**Problem to work on**: Set down, character for character, everything in the records below from the line holding "Contact (93, 1919)" down to the line holding "stated (23, 1519)", and no other line.

**Extracted data**:

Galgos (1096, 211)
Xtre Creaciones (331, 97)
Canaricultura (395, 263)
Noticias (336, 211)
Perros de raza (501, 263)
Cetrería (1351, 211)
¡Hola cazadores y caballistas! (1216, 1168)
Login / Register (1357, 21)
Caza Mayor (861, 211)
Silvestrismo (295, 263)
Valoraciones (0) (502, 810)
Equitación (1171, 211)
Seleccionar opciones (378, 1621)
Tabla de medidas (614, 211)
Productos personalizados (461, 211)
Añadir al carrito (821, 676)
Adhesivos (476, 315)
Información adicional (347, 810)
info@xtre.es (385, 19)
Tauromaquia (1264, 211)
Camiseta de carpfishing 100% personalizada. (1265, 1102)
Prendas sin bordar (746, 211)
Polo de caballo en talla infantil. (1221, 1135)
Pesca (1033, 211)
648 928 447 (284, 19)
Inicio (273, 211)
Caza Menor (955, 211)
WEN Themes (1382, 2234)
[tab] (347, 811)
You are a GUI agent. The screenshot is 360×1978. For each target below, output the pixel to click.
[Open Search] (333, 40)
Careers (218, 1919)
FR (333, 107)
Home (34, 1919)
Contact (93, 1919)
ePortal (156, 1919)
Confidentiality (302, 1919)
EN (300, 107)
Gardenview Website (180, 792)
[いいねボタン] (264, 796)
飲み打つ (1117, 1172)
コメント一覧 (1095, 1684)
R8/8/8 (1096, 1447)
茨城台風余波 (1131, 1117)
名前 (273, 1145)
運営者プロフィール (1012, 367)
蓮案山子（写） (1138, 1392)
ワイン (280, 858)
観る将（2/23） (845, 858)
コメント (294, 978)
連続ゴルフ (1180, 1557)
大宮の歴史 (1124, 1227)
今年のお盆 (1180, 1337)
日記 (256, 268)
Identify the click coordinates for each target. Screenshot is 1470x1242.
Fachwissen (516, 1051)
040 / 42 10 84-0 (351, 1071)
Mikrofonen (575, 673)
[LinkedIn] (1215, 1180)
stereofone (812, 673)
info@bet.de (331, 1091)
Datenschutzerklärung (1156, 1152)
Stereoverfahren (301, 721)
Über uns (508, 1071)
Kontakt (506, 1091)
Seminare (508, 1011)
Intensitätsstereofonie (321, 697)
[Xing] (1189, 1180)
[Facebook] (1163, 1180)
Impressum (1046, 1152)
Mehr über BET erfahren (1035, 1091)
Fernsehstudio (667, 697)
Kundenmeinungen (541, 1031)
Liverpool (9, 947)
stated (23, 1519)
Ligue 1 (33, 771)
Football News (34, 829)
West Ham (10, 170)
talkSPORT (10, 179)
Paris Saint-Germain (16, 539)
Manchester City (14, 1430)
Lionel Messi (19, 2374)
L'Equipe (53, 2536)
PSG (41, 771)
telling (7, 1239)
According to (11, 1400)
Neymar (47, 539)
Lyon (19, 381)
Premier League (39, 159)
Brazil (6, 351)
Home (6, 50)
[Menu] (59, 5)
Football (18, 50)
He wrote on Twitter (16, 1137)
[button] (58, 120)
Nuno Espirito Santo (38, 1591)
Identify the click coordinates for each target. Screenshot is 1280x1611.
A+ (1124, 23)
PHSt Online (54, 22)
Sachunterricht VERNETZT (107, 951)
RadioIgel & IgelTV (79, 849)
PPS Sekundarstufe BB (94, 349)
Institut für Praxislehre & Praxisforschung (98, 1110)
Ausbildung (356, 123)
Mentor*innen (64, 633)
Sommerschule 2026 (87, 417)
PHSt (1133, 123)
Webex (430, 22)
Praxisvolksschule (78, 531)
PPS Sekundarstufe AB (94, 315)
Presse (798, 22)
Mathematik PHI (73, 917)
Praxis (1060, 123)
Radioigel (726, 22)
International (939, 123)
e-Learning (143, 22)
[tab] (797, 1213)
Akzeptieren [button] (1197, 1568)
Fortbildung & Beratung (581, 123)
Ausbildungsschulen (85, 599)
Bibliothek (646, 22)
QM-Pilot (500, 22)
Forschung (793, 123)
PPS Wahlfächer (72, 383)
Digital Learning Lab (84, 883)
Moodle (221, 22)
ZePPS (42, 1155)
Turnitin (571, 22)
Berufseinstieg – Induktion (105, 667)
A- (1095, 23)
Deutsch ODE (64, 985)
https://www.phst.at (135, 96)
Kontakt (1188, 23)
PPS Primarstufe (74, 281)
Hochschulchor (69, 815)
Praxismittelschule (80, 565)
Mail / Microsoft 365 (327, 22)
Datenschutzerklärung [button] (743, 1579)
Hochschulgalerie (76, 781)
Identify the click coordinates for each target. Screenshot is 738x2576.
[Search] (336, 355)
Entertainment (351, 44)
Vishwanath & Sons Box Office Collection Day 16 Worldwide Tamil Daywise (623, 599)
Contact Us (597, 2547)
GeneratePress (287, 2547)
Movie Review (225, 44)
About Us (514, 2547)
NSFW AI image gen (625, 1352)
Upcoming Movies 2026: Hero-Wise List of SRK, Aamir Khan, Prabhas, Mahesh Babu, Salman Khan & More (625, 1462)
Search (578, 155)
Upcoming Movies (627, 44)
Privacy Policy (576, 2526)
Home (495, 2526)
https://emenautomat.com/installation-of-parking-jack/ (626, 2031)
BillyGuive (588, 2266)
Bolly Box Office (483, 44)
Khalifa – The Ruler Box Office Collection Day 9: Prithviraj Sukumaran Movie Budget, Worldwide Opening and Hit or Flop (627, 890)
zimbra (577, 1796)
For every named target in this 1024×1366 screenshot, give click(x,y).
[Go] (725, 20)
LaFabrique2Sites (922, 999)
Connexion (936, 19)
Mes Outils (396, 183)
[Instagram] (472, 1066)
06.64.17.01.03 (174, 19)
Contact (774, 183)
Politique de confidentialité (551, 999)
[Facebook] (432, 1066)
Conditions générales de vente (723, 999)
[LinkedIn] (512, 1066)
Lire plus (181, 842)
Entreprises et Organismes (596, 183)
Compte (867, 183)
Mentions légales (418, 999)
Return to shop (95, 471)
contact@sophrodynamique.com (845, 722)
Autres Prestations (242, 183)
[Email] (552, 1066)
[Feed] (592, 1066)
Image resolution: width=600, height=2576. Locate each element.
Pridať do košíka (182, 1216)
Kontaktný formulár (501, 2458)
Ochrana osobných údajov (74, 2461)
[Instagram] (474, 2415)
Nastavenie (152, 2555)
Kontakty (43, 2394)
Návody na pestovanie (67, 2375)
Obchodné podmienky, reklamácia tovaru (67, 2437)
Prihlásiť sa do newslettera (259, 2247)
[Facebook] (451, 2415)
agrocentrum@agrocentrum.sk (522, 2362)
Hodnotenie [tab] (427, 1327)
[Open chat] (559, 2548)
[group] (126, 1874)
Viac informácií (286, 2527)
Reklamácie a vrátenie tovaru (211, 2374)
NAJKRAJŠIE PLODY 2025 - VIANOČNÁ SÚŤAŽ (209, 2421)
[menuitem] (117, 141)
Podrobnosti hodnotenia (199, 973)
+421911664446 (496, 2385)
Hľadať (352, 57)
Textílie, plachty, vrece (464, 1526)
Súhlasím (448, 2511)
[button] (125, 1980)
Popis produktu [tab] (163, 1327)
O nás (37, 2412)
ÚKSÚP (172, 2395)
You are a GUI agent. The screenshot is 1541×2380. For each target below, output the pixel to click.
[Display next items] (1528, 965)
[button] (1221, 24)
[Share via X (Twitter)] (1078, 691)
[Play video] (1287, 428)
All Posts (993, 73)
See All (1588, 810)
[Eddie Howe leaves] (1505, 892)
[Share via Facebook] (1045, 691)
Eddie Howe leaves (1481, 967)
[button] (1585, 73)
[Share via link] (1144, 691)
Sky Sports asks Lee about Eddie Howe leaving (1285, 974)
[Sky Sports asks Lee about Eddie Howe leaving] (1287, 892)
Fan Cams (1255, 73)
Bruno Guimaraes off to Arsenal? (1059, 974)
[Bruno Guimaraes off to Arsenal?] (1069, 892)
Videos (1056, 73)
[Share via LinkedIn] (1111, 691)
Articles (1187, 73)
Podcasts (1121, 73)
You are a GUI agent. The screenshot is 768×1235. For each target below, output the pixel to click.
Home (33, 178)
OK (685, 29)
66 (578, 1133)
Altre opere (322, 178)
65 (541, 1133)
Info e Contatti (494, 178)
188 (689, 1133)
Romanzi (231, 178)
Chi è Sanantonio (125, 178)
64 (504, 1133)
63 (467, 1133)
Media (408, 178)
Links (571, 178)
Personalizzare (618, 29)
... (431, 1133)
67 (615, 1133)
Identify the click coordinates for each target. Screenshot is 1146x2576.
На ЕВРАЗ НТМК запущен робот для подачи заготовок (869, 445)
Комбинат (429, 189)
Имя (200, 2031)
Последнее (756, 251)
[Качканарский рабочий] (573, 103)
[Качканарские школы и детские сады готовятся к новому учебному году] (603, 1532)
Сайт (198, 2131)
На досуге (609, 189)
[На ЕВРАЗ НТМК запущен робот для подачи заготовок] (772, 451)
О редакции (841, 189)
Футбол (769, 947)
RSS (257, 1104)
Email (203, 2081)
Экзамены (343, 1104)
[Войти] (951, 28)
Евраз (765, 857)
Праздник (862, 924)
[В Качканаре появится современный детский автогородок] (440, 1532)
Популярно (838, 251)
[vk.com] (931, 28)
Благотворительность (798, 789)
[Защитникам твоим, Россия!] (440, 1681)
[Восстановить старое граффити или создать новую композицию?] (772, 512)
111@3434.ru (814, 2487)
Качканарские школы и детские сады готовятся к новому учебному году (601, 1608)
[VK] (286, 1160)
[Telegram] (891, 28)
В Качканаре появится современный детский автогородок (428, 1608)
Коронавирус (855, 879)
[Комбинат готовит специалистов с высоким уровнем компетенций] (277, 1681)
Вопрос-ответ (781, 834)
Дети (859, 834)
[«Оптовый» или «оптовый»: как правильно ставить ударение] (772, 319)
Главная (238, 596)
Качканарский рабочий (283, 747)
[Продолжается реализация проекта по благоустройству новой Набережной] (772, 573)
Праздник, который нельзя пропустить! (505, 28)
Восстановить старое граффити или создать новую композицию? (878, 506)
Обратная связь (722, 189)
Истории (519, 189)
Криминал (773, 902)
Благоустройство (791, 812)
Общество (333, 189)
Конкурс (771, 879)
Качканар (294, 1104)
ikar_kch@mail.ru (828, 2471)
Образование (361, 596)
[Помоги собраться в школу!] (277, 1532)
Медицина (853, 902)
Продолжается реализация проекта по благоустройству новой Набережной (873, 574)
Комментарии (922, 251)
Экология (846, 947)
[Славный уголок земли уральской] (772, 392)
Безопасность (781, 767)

**Answer to the problem**:
Contact (93, 1919)
ePortal (156, 1919)
Confidentiality (302, 1919)
EN (300, 107)
Gardenview Website (180, 792)
[いいねボタン] (264, 796)
飲み打つ (1117, 1172)
コメント一覧 (1095, 1684)
R8/8/8 (1096, 1447)
茨城台風余波 (1131, 1117)
名前 (273, 1145)
運営者プロフィール (1012, 367)
蓮案山子（写） (1138, 1392)
ワイン (280, 858)
観る将（2/23） (845, 858)
コメント (294, 978)
連続ゴルフ (1180, 1557)
大宮の歴史 (1124, 1227)
今年のお盆 (1180, 1337)
日記 (256, 268)
Identify the click coordinates for each target. Screenshot is 1470x1242.
Fachwissen (516, 1051)
040 / 42 10 84-0 (351, 1071)
Mikrofonen (575, 673)
[LinkedIn] (1215, 1180)
stereofone (812, 673)
info@bet.de (331, 1091)
Datenschutzerklärung (1156, 1152)
Stereoverfahren (301, 721)
Über uns (508, 1071)
Kontakt (506, 1091)
Seminare (508, 1011)
Intensitätsstereofonie (321, 697)
[Xing] (1189, 1180)
[Facebook] (1163, 1180)
Impressum (1046, 1152)
Mehr über BET erfahren (1035, 1091)
Fernsehstudio (667, 697)
Kundenmeinungen (541, 1031)
Liverpool (9, 947)
stated (23, 1519)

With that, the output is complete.